Your instructions: How many trained sub-predictor models does the ChronoGauge notebook below use as its RNA-seq example?

Passage:
<<<<

# Using trained & saved models to predict the time in RNA-seq data
This notebook will demonstrate applying ChronoGauge to make circadian time (CT) predictions in test samples using an ensemble of models that are already trained and saved. 

In [1]:
import pandas as pd
import numpy as np
import tensorflow as tf
from sklearn.preprocessing import StandardScaler
import matplotlib.pyplot as plt
import pickle
import math
import random
import os

In [2]:
# Define seed
SEED = 0
random.seed(SEED)
np.random.seed(SEED)
tf.random.set_seed(SEED)
os.environ['PYTHONHASHSEED'] = str(SEED)


## 1. Data & model loading and pre-processing
As an example, we will use 10 trained sub-predictor models (id 0-9) for RNA-seq data. We load the respective models, their gene features and the RNA-seq dataset of choice

In [3]:
# load the test sample's expression matrix
X_test = pd.read_csv('../data/expression_matrices/x_test_rna.csv', index_col=0)

# Load the test sample's target sampling times that were are trying to predict
Y_test = pd.read_csv('../data/targets/target_test_rna.csv', index_col=0)
# load all features
features = pd.read_csv('../data/model_parameters/gene_features_unadjusted.csv', index_col=0)

#itertively select models and their respective features
model_dict = {}

for i in range(0, 10):
    i_model = tf.keras.models.load_model('models/model_rna/model_{}.h5'.format(i), compile=False)
    i_features = features.iloc[i].dropna().to_numpy()
        
    model_dict[i] = (i_model, i_features)

Since we are using RNA-seq data, we also load the original RNA-seq training dataset and standardize the test data to the same scaling factor.

>>>>

Data shown:

<<<<

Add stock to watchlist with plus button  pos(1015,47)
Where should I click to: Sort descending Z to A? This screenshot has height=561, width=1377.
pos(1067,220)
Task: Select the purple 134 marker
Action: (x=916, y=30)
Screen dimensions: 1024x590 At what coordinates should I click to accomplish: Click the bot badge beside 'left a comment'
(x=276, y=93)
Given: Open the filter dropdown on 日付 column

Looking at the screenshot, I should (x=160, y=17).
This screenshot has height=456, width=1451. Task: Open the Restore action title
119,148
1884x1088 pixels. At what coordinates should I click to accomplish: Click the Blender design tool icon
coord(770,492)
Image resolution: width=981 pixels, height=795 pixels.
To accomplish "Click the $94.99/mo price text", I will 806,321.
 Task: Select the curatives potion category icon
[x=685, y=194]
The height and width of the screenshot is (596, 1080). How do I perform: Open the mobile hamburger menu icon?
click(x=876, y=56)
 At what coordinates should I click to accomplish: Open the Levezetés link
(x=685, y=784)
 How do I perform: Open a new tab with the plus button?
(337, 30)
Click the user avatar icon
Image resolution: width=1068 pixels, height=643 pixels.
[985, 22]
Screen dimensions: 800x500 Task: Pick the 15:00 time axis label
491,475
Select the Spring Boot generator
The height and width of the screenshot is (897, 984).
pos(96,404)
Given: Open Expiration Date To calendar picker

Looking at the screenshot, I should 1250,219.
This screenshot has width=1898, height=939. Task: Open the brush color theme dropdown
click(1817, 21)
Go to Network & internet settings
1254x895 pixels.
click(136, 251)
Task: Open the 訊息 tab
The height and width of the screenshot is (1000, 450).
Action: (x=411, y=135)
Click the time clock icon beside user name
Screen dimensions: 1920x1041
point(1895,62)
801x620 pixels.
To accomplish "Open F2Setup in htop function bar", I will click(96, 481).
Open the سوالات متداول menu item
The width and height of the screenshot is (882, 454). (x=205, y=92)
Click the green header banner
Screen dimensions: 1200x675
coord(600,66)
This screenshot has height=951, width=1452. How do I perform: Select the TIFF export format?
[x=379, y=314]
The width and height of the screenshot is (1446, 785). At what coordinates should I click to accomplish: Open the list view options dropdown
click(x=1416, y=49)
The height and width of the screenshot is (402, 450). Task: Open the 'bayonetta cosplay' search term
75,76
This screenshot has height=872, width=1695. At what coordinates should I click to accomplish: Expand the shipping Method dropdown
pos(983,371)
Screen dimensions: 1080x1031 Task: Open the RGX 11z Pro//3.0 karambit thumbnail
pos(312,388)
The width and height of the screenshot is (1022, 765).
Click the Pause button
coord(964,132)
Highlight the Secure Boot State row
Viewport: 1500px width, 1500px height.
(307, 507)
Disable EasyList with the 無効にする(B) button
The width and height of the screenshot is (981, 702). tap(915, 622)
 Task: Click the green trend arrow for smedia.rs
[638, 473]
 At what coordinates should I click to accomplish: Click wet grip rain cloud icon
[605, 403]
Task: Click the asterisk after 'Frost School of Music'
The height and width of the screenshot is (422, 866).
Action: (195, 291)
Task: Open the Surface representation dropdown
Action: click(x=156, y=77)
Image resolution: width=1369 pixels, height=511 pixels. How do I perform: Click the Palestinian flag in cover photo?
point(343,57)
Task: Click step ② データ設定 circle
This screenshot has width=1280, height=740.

>>>>

Solution to the problem: Ten, with ids 0 through 9.